Pelletieren / Granulieren

Agglomerate sind die verborgenen Begleiter unseres Alltags. So nutzen wir täglich eine Vielzahl an Produkten aus verschiedenen Industriezweigen, die mit Hilfe der Agglomerationstechnik produziert werden. Die Agglomeration, das Zusammenführen von Partikeln zu Partikelverbänden, verleiht diesen wesentlich verbesserte Transport-, Verarbeitungs- und Gebrauchseigenschaften.

So werden beispielsweise die Verbesserung der Riesel- und Streueigenschaften sowie die Gewährleistung von Staubfreiheit in der Düngemittelindustrie geschätzt. Die Verbesserung der Durchströmbarkeit durch die Erzeugung enger Partikelgrößenverteilungen ist hingegen ein Ziel der Pelletierung von Eisenerzen und Recyclingmaterialien.

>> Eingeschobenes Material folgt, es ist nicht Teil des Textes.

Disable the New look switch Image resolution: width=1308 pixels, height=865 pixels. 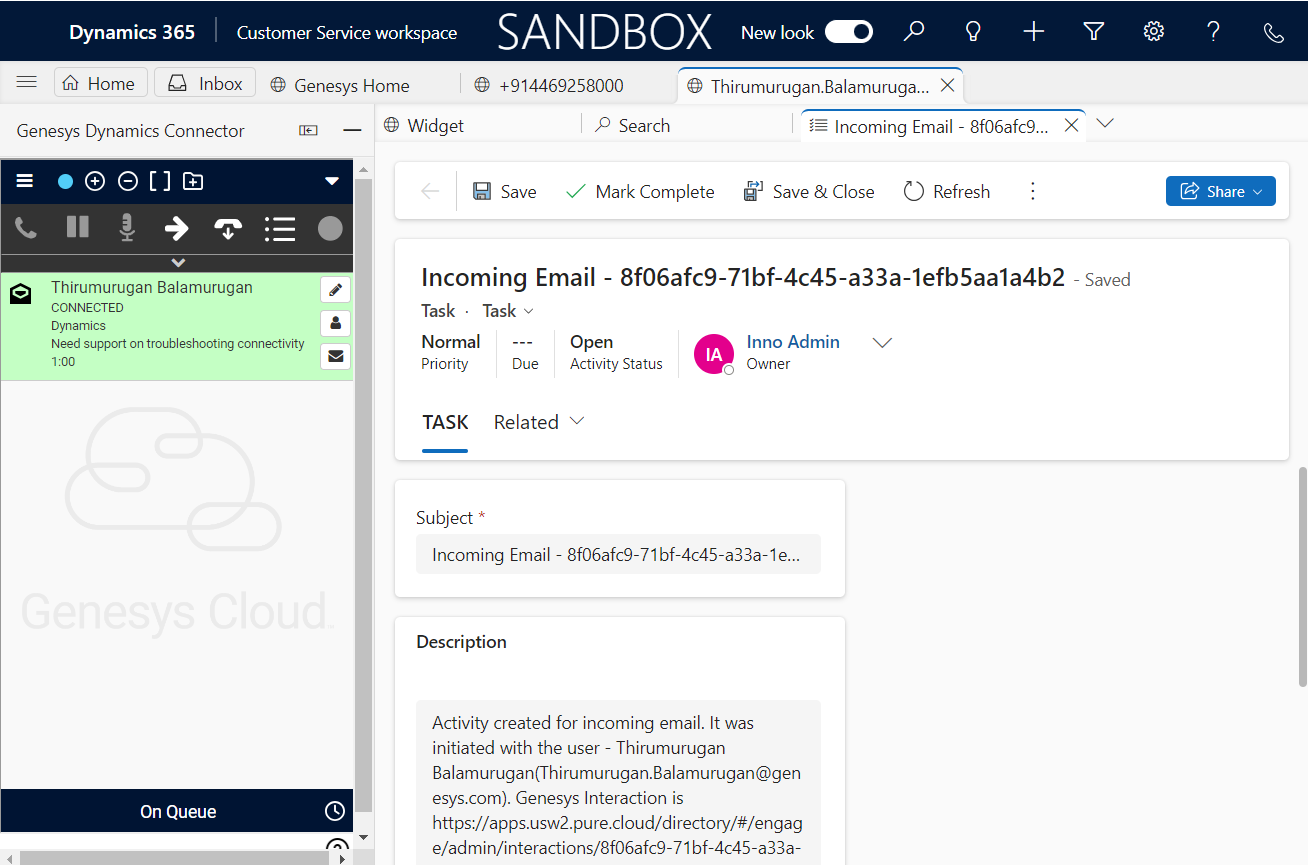click(x=849, y=31)
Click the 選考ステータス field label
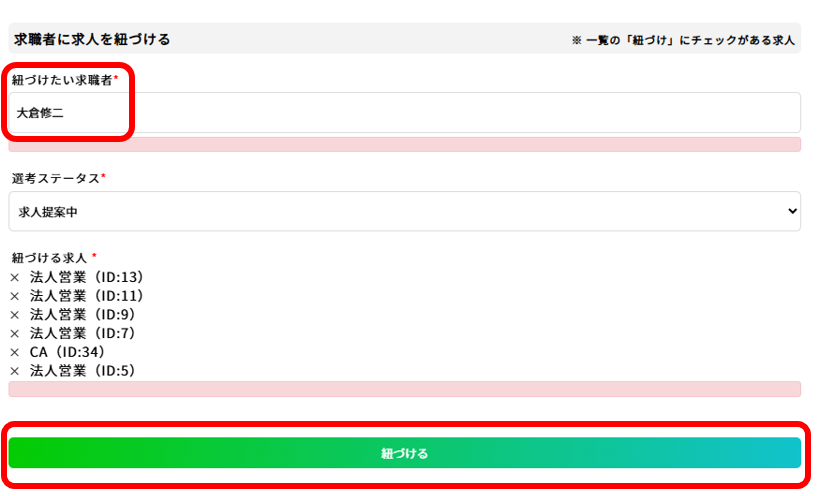Screen dimensions: 828x496 (x=58, y=178)
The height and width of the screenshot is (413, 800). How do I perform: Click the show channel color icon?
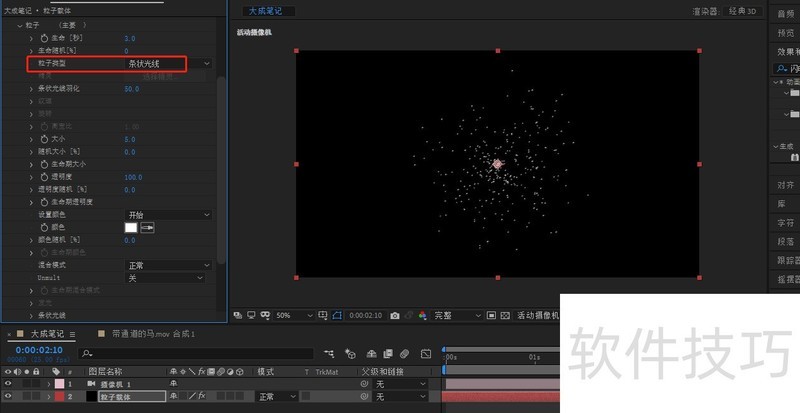click(422, 315)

In unserem Technikum stehen für die Untersuchung der Aufbauagglomeration verschiedene Versuchseinrichtungen zur Verfügung, mit denen Materialien im kleintechnischen und Pilotmaßstab untersucht werden können. Den Schwerpunkt legen wir dabei auf die Aufbauagglomeration im Pelletierteller, welcher durch sein spezielles Materialbett agglomerierende, zerkleinernde und klassierende Mechanismen vereint. Aufgrund dieser parallel ablaufenden Mechanismen kann ein Produkt mit einer sehr engen Partikelgrößenverteilung sowie einem hohen Grad an Uniformität erzielt werden.

Vorteile der auf einem Pelletierteller erzeugten Agglomerate:

  • geringe Abrasion / Staubfreiheit
  • gutes Fließverhalten /Dosierbarkeit
  • hohes Rundheitsmaß und Oberflächengüte
  • enge, variable Korngrößenverteilung
  • variable Festigkeit und Porosität

Voraussetzung für die richtige Prozessauswahl ist eine eingehende Analyse des Ausgangsmaterials. Dieses wird hinsichtlich seiner stofflichen Zusammensetzung und Materialeigenschaften untersucht und anhand der Ergebnisse charakterisiert. Hieraus ergeben sich die Anforderungen für die Auswahl geeigneter Bindemittel, Additive und Maschinentechnik.